**What you have to do**: Reproduce the stretch from the start of the items through the line containing "coord(946,42)", both ends included, and copy the requests as they stand. In the answers, multiply every coordinate by 0.6 and round each result to a whole number, with halves rounded up.

**Exercise material**:
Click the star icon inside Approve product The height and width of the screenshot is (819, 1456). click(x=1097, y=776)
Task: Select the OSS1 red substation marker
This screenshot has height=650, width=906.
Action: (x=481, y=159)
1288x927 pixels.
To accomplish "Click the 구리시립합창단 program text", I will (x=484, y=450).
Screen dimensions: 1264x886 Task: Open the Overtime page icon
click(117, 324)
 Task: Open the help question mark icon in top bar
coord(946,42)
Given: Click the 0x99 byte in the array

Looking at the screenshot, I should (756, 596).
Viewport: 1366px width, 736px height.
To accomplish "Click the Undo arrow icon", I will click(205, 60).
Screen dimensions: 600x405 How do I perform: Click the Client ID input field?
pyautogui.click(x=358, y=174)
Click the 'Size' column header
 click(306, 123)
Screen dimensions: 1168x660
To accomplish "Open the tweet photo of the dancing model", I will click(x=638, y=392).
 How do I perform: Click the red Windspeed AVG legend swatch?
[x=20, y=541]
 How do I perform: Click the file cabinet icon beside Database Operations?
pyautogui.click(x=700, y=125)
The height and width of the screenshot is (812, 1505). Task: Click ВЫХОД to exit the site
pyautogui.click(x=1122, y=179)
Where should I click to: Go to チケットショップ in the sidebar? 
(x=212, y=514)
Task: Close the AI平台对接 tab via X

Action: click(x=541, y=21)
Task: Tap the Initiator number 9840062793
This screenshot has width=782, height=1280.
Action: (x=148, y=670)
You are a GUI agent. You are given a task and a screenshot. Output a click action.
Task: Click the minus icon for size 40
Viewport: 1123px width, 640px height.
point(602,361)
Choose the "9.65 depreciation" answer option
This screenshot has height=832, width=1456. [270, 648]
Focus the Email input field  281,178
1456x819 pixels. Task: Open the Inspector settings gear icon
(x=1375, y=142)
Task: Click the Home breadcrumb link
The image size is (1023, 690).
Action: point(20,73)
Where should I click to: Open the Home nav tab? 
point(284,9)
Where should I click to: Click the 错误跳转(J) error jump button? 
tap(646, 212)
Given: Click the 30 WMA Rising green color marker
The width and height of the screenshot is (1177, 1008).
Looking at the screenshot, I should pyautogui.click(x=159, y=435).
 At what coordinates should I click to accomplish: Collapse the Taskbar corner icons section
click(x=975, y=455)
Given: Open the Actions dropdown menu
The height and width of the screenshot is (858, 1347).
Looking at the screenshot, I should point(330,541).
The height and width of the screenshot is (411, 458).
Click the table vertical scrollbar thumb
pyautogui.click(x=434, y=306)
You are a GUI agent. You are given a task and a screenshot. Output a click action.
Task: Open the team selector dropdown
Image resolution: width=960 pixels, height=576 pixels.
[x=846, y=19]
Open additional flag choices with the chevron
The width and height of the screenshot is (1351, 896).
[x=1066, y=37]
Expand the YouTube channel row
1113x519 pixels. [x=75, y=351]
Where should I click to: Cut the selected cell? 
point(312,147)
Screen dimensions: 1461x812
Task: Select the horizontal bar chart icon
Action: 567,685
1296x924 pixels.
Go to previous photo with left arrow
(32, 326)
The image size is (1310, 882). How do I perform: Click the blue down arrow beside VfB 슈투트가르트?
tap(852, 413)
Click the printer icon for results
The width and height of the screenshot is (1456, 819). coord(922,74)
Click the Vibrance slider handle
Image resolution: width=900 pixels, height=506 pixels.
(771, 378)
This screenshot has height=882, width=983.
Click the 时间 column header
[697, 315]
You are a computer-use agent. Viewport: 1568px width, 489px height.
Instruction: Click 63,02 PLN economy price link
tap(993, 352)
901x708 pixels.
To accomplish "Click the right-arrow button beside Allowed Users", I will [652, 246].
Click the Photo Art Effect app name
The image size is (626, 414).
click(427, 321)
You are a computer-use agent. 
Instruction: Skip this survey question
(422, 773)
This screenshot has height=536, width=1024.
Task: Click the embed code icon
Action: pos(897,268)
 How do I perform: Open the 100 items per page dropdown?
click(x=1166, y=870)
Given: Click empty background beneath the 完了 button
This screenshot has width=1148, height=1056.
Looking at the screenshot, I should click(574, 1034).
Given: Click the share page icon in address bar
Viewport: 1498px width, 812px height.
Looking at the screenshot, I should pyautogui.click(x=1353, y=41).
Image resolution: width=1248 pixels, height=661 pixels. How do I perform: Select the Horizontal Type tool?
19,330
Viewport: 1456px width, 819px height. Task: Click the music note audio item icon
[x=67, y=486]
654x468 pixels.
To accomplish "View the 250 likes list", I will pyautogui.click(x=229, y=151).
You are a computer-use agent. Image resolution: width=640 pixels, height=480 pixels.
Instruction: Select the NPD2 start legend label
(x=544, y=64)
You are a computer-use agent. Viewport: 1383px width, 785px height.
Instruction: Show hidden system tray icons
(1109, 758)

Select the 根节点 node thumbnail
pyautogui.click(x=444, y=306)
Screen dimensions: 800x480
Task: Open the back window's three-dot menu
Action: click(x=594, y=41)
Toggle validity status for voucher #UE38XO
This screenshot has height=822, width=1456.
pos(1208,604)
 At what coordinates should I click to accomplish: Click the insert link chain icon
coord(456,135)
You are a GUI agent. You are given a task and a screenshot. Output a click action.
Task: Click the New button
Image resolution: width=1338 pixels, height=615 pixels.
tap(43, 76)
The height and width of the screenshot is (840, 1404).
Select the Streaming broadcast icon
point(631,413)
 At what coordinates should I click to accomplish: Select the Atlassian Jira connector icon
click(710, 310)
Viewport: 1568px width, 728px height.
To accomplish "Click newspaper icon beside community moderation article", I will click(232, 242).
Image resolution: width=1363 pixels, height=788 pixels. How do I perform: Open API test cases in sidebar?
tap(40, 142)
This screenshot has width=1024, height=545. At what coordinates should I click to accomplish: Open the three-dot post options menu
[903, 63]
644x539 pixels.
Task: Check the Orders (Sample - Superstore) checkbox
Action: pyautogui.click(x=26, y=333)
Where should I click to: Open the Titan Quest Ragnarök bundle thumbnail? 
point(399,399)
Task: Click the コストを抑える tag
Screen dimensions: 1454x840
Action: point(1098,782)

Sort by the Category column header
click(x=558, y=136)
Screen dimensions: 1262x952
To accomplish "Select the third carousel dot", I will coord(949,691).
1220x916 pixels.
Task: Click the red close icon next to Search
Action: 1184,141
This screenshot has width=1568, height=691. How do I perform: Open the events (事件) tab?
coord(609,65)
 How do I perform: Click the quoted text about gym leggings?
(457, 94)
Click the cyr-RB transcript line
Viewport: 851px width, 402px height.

**Response**:
Click the star icon inside Approve product The height and width of the screenshot is (819, 1456). click(x=658, y=466)
Task: Select the OSS1 red substation marker
This screenshot has height=650, width=906.
Action: (x=289, y=95)
1288x927 pixels.
To accomplish "Click the 구리시립합창단 program text", I will (x=290, y=270).
Screen dimensions: 1264x886 Task: Open the Overtime page icon
click(70, 194)
 Task: Open the help question mark icon in top bar
coord(568,25)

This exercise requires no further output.